TASK REQUIREMENTS
1. According to the article on the Belarus strikes, how many miners did the Ukrainian government pay owed wages to earlier in June?
2. Write out the part of the article on the Belarus strikes starting at "As the strikes" and ending at "Tikhanovskaya in Lithuania.", without any changes.

DOCUMENT SEGMENT
________________________
As the strikes escalated, the imperialist powers have stepped up their intervention in the Belarus crisis, seeking to both put the strike movement to an end and advance their own geopolitical interests. Last week, the EU explicitly called upon the Lukashenko regime to initiate discussions with the opposition. This weekend, the US undersecretary of state, Steve Beguin, held discussions with opposition leader Svetlana Tikhanovskaya in Lithuania.
The Ukrainian government announced last week that it “generally shares” the EU’s sanctions against Belarusian officials and the call for new elections. Lukashenko, for his part, feeling betrayed by his former “friends” in Kiev, accused Zelensky of “fomenting riots” within the country.
Revealing its own fears over the strike movement in Belarus, a meeting was held last week between Zelensky and the heads of Ukraine’s intelligence and police agencies to discuss how the protests in Belarus could pose “direct risks to Ukraine” and issued a statement that events in Belarus “could significantly affect Ukraine.”
The Ukrainian oligarchy fears, above all, that the strikes taking place across the border could quickly spread to Ukraine where conditions workers face are often even worse than those in Belarus. Especially since the US and EU-backed coup in 2014, the Ukrainian government has enacted massive austerity. The coronavirus pandemic, which has led to a further decline in the living standards of the working population, has only intensified the social crisis, and the oligarchy is well aware that it is sitting on a social powder keg.
Earlier in June, the Ukrainian government was forced to pay out wages to over 40,000 miners who were owed back-pay. The payout was a response to a miners’ protest in Kiev that was attended by miners from both western and eastern Ukraine, regions that are often portrayed by ruling-class media as diametrically opposed to one another due to language and “culture.”
________________________
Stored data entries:
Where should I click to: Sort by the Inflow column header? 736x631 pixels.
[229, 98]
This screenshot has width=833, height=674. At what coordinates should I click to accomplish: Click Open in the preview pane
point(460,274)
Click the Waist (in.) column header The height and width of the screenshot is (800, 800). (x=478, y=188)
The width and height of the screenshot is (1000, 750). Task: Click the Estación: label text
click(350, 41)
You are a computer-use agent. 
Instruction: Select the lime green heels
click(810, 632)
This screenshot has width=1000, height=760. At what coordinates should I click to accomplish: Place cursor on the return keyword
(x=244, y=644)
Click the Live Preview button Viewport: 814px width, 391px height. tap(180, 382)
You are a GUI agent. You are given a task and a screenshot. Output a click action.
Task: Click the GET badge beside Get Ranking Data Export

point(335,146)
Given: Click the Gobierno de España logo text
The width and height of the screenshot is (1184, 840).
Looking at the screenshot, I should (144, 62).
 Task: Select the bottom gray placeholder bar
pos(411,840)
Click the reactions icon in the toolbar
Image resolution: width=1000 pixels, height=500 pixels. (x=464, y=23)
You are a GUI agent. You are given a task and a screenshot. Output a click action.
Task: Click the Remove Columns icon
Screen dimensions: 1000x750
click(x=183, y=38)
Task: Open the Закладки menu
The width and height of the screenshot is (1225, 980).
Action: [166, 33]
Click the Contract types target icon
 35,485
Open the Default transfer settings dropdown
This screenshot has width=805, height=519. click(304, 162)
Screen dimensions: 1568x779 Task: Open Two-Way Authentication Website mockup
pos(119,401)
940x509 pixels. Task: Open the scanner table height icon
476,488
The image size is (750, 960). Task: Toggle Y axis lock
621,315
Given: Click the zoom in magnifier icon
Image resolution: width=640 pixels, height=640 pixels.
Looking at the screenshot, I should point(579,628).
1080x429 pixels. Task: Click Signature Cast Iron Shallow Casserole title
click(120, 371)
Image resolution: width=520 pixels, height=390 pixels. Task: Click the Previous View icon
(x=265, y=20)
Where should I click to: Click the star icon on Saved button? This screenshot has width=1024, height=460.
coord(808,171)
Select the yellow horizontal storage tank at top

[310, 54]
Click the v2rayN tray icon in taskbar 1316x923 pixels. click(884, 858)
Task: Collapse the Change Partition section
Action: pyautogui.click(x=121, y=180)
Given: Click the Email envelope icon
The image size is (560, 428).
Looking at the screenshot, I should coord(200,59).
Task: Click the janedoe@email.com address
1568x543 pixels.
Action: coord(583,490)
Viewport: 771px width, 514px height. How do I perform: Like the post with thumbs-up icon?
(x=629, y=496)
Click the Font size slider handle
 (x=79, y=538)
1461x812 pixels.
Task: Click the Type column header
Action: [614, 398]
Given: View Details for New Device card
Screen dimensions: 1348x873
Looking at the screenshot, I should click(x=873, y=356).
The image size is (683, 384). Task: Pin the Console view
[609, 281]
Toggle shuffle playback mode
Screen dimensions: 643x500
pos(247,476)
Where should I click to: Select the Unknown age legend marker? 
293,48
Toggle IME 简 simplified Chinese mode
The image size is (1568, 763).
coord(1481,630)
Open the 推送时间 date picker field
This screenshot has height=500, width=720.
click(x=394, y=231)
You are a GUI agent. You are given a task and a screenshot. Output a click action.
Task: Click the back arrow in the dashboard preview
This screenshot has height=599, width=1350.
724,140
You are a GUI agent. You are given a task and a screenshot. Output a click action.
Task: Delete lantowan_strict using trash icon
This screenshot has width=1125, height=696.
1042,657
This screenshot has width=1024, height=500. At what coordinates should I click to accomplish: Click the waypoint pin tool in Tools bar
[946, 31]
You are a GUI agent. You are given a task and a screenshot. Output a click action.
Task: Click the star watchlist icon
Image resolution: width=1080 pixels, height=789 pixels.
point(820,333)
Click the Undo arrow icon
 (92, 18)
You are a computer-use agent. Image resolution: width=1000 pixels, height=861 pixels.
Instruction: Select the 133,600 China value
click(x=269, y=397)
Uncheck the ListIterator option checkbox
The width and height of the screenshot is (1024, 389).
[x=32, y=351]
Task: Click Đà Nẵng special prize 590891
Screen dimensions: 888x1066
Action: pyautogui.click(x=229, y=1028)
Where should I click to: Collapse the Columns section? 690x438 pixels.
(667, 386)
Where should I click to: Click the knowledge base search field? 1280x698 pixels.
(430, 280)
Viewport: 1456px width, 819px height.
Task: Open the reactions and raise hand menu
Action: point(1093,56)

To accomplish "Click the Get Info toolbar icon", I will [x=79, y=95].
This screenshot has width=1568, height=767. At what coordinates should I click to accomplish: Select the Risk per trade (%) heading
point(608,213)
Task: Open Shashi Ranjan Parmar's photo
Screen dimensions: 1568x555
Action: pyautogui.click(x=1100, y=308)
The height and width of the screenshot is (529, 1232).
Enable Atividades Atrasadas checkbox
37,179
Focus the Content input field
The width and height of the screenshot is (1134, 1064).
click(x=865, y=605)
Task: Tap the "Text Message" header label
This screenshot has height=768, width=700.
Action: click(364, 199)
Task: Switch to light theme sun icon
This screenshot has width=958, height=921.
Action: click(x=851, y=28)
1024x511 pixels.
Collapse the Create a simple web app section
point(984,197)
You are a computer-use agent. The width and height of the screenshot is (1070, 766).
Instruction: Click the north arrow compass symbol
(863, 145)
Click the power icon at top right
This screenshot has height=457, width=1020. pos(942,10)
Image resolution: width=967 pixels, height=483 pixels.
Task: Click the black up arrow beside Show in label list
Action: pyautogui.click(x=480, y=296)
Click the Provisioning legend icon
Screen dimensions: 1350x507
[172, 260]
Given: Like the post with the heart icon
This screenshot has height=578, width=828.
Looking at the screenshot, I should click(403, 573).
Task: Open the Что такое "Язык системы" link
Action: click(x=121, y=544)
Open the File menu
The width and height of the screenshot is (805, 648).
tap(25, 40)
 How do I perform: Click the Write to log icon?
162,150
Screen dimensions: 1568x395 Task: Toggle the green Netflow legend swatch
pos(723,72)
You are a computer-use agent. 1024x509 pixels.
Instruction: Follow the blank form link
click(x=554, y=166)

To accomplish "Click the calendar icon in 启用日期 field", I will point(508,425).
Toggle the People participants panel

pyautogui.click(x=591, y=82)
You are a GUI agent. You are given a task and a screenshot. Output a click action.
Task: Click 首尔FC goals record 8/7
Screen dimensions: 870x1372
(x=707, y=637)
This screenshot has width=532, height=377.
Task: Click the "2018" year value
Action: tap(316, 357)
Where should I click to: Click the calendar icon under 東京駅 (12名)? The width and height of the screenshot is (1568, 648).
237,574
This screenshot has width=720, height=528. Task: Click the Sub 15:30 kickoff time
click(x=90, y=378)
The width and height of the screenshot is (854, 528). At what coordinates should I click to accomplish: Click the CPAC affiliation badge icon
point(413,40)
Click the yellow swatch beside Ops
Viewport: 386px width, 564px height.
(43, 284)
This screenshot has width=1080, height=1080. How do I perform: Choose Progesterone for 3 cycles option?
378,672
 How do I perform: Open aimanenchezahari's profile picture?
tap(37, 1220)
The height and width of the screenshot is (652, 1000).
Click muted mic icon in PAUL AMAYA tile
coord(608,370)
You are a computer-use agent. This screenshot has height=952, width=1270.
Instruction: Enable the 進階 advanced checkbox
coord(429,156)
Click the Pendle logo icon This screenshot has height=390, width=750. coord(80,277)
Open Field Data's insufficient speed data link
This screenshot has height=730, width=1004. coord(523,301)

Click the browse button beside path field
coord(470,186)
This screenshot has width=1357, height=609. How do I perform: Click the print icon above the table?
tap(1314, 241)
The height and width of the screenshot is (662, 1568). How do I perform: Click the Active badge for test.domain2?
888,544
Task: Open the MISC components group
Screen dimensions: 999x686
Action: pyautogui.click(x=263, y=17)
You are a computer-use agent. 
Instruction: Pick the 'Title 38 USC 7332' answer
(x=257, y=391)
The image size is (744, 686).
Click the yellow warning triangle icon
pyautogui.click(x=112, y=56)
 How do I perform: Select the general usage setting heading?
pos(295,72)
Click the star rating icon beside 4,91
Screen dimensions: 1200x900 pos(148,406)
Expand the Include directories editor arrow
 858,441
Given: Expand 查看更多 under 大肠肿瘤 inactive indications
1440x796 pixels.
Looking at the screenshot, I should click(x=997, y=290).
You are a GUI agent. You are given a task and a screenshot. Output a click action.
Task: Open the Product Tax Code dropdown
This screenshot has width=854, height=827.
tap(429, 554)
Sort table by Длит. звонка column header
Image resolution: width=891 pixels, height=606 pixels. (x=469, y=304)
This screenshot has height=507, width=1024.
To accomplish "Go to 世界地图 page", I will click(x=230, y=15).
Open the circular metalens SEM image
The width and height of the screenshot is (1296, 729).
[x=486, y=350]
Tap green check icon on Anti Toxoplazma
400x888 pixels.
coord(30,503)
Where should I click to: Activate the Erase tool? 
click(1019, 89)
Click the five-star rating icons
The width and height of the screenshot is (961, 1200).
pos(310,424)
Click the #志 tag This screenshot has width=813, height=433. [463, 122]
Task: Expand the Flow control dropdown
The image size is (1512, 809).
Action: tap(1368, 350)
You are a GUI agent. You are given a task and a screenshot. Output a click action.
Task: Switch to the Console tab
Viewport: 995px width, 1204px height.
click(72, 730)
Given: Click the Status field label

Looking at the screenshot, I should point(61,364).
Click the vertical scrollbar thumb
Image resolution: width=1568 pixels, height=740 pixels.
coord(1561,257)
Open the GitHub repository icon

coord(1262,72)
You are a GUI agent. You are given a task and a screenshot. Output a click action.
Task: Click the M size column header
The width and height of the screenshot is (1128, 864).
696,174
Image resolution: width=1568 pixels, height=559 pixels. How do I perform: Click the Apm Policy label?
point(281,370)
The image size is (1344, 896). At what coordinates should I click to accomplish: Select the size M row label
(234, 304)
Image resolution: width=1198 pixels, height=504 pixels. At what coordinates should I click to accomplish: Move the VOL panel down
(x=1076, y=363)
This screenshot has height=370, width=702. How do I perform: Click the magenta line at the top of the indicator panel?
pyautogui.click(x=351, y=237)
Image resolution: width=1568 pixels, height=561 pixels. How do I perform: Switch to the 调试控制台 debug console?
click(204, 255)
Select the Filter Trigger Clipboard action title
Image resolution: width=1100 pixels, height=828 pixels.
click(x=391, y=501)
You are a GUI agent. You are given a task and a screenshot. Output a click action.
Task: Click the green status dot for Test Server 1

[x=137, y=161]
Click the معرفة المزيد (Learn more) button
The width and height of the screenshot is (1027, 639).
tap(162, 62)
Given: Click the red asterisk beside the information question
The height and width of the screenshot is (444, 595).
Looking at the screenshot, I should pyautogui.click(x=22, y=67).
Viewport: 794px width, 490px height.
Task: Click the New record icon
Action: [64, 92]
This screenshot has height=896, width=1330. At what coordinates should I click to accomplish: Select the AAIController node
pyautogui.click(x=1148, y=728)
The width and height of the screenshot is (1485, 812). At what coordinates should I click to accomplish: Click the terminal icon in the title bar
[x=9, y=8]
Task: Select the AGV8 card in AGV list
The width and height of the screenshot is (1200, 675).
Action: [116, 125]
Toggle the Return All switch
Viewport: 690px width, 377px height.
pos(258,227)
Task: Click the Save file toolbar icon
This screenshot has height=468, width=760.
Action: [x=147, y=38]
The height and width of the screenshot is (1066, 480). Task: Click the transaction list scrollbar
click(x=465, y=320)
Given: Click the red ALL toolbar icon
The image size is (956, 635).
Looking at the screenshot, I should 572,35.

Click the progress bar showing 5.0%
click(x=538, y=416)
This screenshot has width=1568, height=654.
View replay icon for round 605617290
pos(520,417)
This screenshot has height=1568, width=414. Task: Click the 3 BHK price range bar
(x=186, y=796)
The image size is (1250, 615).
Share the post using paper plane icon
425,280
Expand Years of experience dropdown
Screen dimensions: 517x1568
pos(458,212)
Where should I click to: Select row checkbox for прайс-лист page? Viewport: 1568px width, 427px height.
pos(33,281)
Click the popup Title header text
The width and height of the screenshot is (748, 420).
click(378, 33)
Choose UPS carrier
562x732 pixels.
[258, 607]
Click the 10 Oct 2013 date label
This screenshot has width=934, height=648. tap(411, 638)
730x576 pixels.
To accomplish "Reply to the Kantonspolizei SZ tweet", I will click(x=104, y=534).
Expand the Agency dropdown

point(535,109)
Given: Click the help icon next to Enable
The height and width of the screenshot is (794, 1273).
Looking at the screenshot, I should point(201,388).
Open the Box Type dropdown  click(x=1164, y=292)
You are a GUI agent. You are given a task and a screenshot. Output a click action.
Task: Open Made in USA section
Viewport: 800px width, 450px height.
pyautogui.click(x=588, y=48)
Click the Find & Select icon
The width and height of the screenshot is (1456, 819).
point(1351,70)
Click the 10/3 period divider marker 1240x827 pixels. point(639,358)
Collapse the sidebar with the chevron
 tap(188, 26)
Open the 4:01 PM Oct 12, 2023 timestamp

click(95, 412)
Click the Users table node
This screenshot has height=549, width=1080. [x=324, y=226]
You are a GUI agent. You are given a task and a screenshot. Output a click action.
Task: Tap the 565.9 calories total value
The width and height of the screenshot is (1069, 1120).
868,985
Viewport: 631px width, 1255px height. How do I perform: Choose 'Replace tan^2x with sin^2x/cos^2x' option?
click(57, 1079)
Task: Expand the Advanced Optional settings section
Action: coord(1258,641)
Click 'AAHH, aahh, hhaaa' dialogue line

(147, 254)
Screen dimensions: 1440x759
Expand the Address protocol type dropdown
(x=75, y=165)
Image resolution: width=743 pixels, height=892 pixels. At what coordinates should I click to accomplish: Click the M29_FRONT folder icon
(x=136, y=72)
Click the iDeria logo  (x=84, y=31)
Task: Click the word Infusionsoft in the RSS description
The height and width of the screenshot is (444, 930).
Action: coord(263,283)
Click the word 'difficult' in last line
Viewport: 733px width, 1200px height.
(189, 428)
________________________
OUTPUTS FOR THE TASKS
1. Over 40,000 miners.

2.
As the strikes escalated, the imperialist powers have stepped up their intervention in the Belarus crisis, seeking to both put the strike movement to an end and advance their own geopolitical interests. Last week, the EU explicitly called upon the Lukashenko regime to initiate discussions with the opposition. This weekend, the US undersecretary of state, Steve Beguin, held discussions with opposition leader Svetlana Tikhanovskaya in Lithuania.